- Task prompt
Repeat every one of the rows below word for word.

- Exercise data
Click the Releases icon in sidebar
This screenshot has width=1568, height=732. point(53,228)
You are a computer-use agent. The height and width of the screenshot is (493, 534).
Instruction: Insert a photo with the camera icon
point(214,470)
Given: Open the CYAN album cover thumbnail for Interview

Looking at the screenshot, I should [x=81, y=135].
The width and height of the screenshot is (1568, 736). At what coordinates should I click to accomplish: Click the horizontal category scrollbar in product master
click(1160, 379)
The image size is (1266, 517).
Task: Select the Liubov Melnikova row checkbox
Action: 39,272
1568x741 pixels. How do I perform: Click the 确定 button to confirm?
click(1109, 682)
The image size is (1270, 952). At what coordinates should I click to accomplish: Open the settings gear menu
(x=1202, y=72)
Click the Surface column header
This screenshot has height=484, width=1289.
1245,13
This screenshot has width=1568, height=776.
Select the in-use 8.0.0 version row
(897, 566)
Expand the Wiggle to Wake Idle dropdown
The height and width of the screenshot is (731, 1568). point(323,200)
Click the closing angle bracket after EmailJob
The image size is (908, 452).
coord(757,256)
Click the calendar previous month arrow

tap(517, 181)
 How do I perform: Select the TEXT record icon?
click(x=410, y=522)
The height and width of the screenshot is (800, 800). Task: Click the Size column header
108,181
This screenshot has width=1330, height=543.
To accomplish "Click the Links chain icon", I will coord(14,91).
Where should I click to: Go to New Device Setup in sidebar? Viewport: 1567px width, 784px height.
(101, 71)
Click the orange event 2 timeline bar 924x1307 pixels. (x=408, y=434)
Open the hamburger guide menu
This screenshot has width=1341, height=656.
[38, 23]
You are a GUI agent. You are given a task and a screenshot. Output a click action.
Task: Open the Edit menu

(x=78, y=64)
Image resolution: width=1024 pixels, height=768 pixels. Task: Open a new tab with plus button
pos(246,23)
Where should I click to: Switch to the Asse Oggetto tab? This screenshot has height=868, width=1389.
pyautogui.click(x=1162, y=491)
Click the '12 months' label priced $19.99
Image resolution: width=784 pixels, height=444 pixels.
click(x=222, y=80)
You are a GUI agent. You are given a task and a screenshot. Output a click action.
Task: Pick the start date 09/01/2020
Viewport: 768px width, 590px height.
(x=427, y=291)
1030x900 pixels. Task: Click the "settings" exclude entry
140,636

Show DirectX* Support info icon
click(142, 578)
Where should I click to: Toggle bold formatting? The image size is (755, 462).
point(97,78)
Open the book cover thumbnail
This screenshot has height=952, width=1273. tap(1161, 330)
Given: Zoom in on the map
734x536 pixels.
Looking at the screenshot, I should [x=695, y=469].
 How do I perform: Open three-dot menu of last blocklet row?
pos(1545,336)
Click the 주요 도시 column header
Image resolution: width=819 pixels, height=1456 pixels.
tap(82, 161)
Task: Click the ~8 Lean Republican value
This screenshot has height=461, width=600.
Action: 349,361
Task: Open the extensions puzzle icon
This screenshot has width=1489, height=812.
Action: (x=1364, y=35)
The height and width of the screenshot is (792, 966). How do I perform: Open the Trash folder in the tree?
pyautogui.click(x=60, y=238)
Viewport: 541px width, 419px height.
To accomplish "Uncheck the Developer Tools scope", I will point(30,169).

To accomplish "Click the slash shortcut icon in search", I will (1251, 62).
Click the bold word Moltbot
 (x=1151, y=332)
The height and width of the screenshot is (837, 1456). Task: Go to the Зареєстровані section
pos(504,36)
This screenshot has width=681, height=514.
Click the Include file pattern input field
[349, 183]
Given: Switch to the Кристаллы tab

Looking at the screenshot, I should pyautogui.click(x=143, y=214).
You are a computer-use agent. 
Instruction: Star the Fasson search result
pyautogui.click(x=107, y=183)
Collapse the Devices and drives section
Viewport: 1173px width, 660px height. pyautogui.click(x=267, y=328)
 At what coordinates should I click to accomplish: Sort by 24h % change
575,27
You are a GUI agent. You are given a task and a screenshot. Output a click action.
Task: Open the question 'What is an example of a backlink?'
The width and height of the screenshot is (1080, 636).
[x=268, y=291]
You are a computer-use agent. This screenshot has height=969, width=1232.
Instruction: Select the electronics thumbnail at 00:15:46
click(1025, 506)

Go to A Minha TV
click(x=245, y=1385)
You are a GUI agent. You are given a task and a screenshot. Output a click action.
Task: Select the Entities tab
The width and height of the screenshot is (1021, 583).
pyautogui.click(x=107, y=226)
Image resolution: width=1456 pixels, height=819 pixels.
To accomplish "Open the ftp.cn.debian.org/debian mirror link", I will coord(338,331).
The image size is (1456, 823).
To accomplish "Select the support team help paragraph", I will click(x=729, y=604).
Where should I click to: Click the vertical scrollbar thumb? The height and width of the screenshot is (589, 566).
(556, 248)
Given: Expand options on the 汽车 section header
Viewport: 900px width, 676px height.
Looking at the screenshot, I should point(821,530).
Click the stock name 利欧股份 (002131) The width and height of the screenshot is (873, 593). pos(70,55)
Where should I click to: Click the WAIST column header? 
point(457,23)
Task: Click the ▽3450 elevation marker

- Written solution
Click the Releases icon in sidebar
This screenshot has width=1568, height=732. point(53,228)
You are a computer-use agent. The height and width of the screenshot is (493, 534).
Instruction: Insert a photo with the camera icon
point(214,470)
Given: Open the CYAN album cover thumbnail for Interview

Looking at the screenshot, I should [x=81, y=135].
The width and height of the screenshot is (1568, 736). At what coordinates should I click to accomplish: Click the horizontal category scrollbar in product master
click(1160, 379)
The image size is (1266, 517).
Task: Select the Liubov Melnikova row checkbox
Action: 39,272
1568x741 pixels. How do I perform: Click the 确定 button to confirm?
click(1109, 682)
The image size is (1270, 952). At what coordinates should I click to accomplish: Open the settings gear menu
(x=1202, y=72)
Click the Surface column header
This screenshot has height=484, width=1289.
1245,13
This screenshot has width=1568, height=776.
Select the in-use 8.0.0 version row
(897, 566)
Expand the Wiggle to Wake Idle dropdown
The height and width of the screenshot is (731, 1568). point(323,200)
Click the closing angle bracket after EmailJob
The image size is (908, 452).
coord(757,256)
Click the calendar previous month arrow

tap(517, 181)
 How do I perform: Select the TEXT record icon?
click(x=410, y=522)
The height and width of the screenshot is (800, 800). Task: Click the Size column header
108,181
This screenshot has width=1330, height=543.
To accomplish "Click the Links chain icon", I will coord(14,91).
Where should I click to: Go to New Device Setup in sidebar? Viewport: 1567px width, 784px height.
(101, 71)
Click the orange event 2 timeline bar 924x1307 pixels. (x=408, y=434)
Open the hamburger guide menu
This screenshot has width=1341, height=656.
[38, 23]
You are a GUI agent. You are given a task and a screenshot. Output a click action.
Task: Open the Edit menu

(x=78, y=64)
Image resolution: width=1024 pixels, height=768 pixels. Task: Open a new tab with plus button
pos(246,23)
Where should I click to: Switch to the Asse Oggetto tab? This screenshot has height=868, width=1389.
pyautogui.click(x=1162, y=491)
Click the '12 months' label priced $19.99
Image resolution: width=784 pixels, height=444 pixels.
click(x=222, y=80)
You are a GUI agent. You are given a task and a screenshot. Output a click action.
Task: Pick the start date 09/01/2020
Viewport: 768px width, 590px height.
(x=427, y=291)
1030x900 pixels. Task: Click the "settings" exclude entry
140,636

Show DirectX* Support info icon
click(142, 578)
Where should I click to: Toggle bold formatting? The image size is (755, 462).
point(97,78)
Open the book cover thumbnail
This screenshot has height=952, width=1273. tap(1161, 330)
Given: Zoom in on the map
734x536 pixels.
Looking at the screenshot, I should [x=695, y=469].
 How do I perform: Open three-dot menu of last blocklet row?
pos(1545,336)
Click the 주요 도시 column header
Image resolution: width=819 pixels, height=1456 pixels.
tap(82, 161)
Task: Click the ~8 Lean Republican value
This screenshot has height=461, width=600.
Action: 349,361
Task: Open the extensions puzzle icon
This screenshot has width=1489, height=812.
Action: (x=1364, y=35)
The height and width of the screenshot is (792, 966). How do I perform: Open the Trash folder in the tree?
pyautogui.click(x=60, y=238)
Viewport: 541px width, 419px height.
To accomplish "Uncheck the Developer Tools scope", I will point(30,169).

To accomplish "Click the slash shortcut icon in search", I will (1251, 62).
Click the bold word Moltbot
 (x=1151, y=332)
The height and width of the screenshot is (837, 1456). Task: Go to the Зареєстровані section
pos(504,36)
This screenshot has width=681, height=514.
Click the Include file pattern input field
[349, 183]
Given: Switch to the Кристаллы tab

Looking at the screenshot, I should pyautogui.click(x=143, y=214).
You are a computer-use agent. 
Instruction: Star the Fasson search result
pyautogui.click(x=107, y=183)
Collapse the Devices and drives section
Viewport: 1173px width, 660px height. pyautogui.click(x=267, y=328)
 At what coordinates should I click to accomplish: Sort by 24h % change
575,27
You are a GUI agent. You are given a task and a screenshot. Output a click action.
Task: Open the question 'What is an example of a backlink?'
The width and height of the screenshot is (1080, 636).
[x=268, y=291]
You are a computer-use agent. This screenshot has height=969, width=1232.
Instruction: Select the electronics thumbnail at 00:15:46
click(1025, 506)

Go to A Minha TV
click(x=245, y=1385)
You are a GUI agent. You are given a task and a screenshot. Output a click action.
Task: Select the Entities tab
The width and height of the screenshot is (1021, 583).
pyautogui.click(x=107, y=226)
Image resolution: width=1456 pixels, height=819 pixels.
To accomplish "Open the ftp.cn.debian.org/debian mirror link", I will coord(338,331).
The image size is (1456, 823).
To accomplish "Select the support team help paragraph", I will click(x=729, y=604).
Where should I click to: Click the vertical scrollbar thumb? The height and width of the screenshot is (589, 566).
(556, 248)
Given: Expand options on the 汽车 section header
Viewport: 900px width, 676px height.
Looking at the screenshot, I should point(821,530).
Click the stock name 利欧股份 (002131) The width and height of the screenshot is (873, 593). pos(70,55)
Where should I click to: Click the WAIST column header? 
point(457,23)
Task: Click the ▽3450 elevation marker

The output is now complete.